TORINO – Come preparano gli studenti della Tuscia le varie scuole superiori del territorio? A tentare di dare una risposta, da diversi anni e su scala nazionale, è Eduscopio.
Il portale della Fondazione Agnelli ha pubblicato, in queste ore, le classifiche del 2023. Sono costruite tenendo conto delle performance dei “licenziati” di ogni istituto o liceo ottenute negli ultimi due anni. Considera i risultati degli studenti ottenuti nel primo biennio di università e sul mercato del lavoro, sempre negli ultimi due anni.
I parametri pertanto sono: numero di esami, media dei voti oppure tasso di occupazione post diploma.
Quello che viene fuori è che a fare la parte del leone sulla qualità della formazione è il Liceo Scientifico Ruffini (scienze applicate) con un indice pari a 72.88, il più alto di tutta la Tuscia. Brilla tra i licei classici il Colasanti di Civita Castellana. Per i linguistici va meglio di tutti l’Iis di Bassano Romano. Secondo e terzo posto (rispettivamente come classico e linguistico) per il Mariano Buratti di Viterbo. Per il linguistico al secondo posto si piazza il Meucci di Nepi.

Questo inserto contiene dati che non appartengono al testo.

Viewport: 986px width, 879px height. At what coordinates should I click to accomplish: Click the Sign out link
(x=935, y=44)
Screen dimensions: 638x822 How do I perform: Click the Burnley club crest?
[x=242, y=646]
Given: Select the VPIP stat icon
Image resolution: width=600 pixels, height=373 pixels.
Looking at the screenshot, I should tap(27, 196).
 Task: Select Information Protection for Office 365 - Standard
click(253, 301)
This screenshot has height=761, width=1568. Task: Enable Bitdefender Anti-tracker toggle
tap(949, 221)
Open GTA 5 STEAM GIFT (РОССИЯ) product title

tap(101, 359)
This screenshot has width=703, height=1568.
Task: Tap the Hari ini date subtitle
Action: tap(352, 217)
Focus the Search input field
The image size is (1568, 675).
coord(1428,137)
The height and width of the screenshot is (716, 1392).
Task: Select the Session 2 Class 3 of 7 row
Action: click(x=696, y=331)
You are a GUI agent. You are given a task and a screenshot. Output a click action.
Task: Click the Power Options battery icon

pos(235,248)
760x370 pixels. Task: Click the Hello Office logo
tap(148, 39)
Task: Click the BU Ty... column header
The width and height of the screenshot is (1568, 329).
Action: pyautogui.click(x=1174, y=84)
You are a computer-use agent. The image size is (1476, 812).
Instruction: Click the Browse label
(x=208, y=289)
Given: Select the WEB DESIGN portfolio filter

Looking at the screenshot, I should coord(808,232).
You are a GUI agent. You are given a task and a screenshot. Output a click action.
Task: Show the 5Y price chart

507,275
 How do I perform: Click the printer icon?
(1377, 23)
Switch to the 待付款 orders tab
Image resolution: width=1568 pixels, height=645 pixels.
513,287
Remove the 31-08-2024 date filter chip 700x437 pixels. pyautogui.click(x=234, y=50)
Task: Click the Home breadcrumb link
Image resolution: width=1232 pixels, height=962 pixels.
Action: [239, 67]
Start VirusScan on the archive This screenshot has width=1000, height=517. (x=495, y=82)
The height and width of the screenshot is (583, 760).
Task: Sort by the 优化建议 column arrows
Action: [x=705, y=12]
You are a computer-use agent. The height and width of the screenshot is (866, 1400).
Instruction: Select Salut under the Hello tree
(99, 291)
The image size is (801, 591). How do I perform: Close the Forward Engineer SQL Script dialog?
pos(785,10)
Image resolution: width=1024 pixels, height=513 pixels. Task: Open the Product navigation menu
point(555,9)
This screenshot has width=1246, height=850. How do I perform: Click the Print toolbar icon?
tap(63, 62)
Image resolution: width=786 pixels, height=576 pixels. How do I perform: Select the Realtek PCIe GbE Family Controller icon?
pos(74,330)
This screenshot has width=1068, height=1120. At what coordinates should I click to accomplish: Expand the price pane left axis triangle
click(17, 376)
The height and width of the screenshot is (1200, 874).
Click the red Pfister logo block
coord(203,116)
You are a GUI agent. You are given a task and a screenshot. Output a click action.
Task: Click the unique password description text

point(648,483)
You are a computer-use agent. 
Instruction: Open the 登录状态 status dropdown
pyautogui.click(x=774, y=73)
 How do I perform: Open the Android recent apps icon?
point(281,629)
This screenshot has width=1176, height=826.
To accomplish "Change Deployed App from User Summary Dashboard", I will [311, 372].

Il Besta di Orte supera come liceo delle scienze umane il Santa Rosa di Viterbo.
Il gruppo di lavoro della Fondazione Agnelli ha analizzato i dati di circa un milione 326mila diplomati italiani in tre successivi anni scolastici (dal 2017 al 2020) in circa 7mila 850 indirizzi di studio nelle scuole secondarie di secondo grado statali e paritarie.